Multi-Modal Recommender Systems: Hands-On Exploration
Tuan, Aghiles, and Hady will be delivering a tutorial at the RecSys-21 conference that will take place in September 2021.
Recommender systems typically learn from user-item preference data such as ratings and clicks. This information is sparse in nature, i.e., observed user-item preferences often represent less than 5% of possible interactions. One promising direction to alleviate data sparsity is to leverage auxiliary information that may encode additional clues on how users consume items. Examples of such data (referred to as modalities) are social networks, item’s descriptive text, product images. The objective of this tutorial is to offer a comprehensive review of recent advances to represent, transform and incorporate the different modalities into recommendation models. Moreover, through practical hands-on sessions, we consider cross model/modality comparisons to investigate the importance of different methods and modalities. The hands-on will be conducted with Cornac, a comparative framework for multimodal recommender systems.
- Brief overview of recommender systems (20 minutes)
- Introduction to multimodal recommender systems (20 minutes)
- Hands-on: Starting with the Cornac framework (10 minutes)
- Exploration into each modality (90 minutes):
* Text modality
* Image modality
* Network modality
- Cross-modal utilization (30 minutes)
- Future directions (10 minutes)
Introductory to intermediate. We target both practitioners seeking applicable experience, as well as researchers interested in recent and future research directions in multimodal recommender systems.
Basic knowledge of Python, machine learning and recommender systems.
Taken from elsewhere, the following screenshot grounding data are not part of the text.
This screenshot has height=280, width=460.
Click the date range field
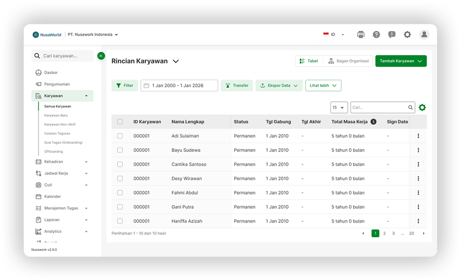click(x=179, y=85)
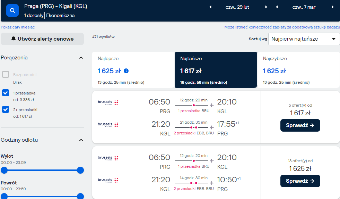340x199 pixels.
Task: Go to next day after czw., 7 mar
Action: (332, 7)
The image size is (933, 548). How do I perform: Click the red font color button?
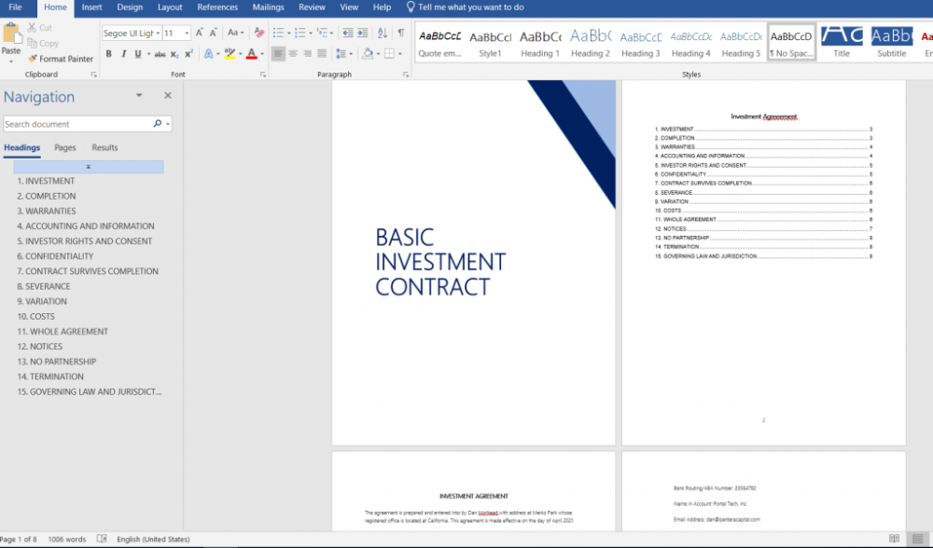tap(251, 54)
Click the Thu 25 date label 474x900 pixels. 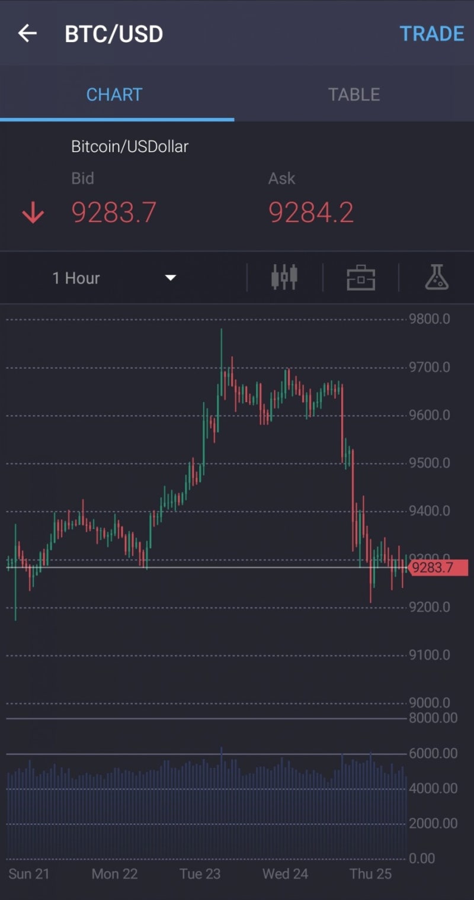370,874
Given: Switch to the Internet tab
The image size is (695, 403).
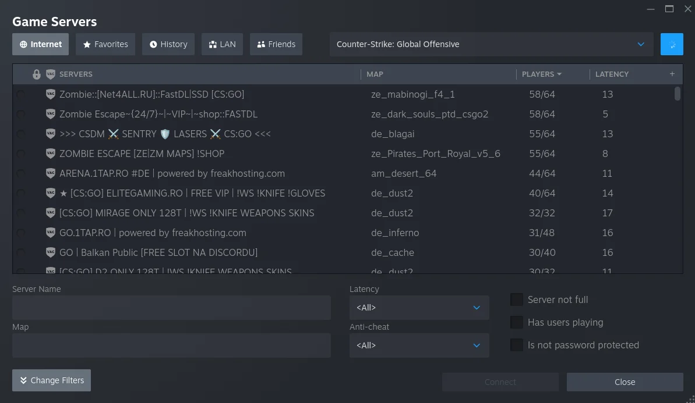Looking at the screenshot, I should (x=40, y=44).
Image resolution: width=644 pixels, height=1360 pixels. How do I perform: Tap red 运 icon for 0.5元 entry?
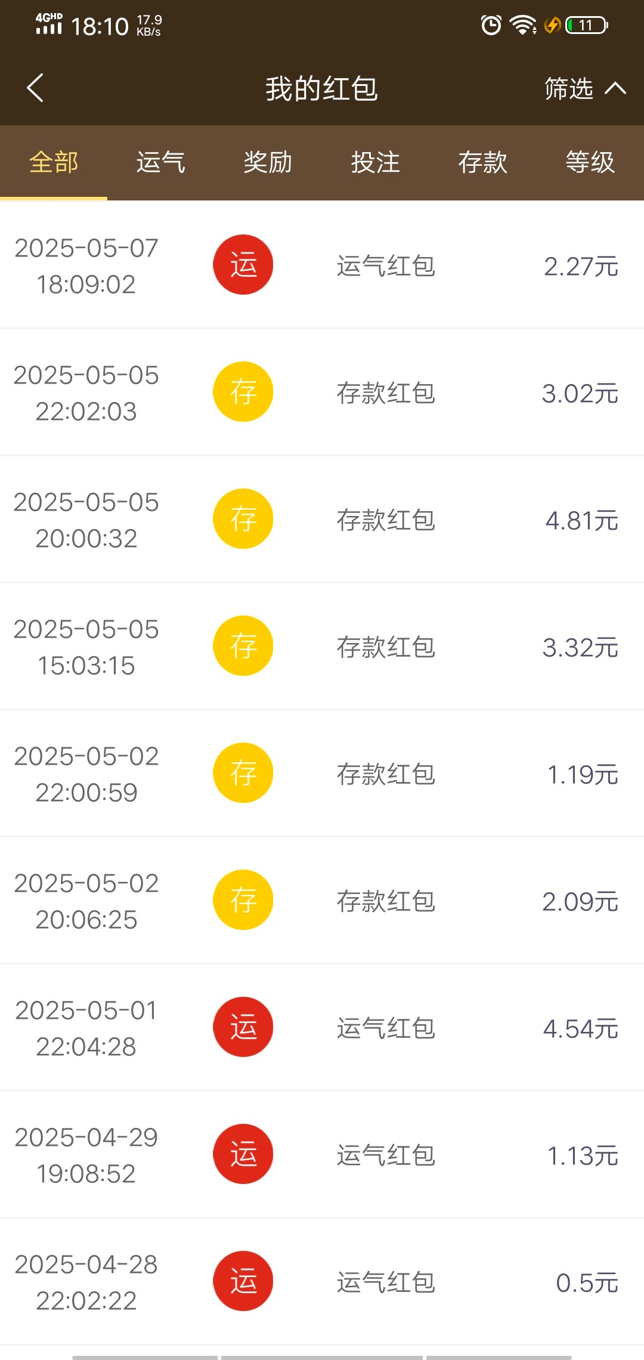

Quoc-Tuan Truong is a PhD student at Singapore Management University (SMU). His research focuses on multimodal representation learning and preference modeling for recommender systems. His teaching experiences include a tutorial on “Recommender Systems” at AI Singapore Summer School 2020, and a tutorial on “Facial Expression Recognition using CNN” organized by KDD.SG. More information can be found at his homepage.
Aghiles Salah is an Applied Research Scientist at the Rakuten Institute of Technology. His research is in machine learning and recommender systems. He is the (co) author of several publications in tier-1 conferences and journals, and he taught (over more than four years) several undergraduate and master’s courses on machine learning, data analysis, and related topics. More information may be found at his homepage.
Hady W. Lauw is an Associate Professor at SMU School of Computing and Information Systems and the current Chair of the Singapore Chapter of ACM SIGKDD (KDD.SG). He publishes actively on AI and recommender systems, earning a Distinguished Paper Award at IJCAI-20 and an Outstanding Paper Nomination at AAAI-14. He has also conducted tutorials in major conferences, such as AAAI-19, IJCAI-11, and CIKM-10. He has 10 years of university teaching experience (twice nominated for teaching awards) at both undergraduate and postgraduate levels, including a master-level course on recommender systems. More information can be found at his homepage.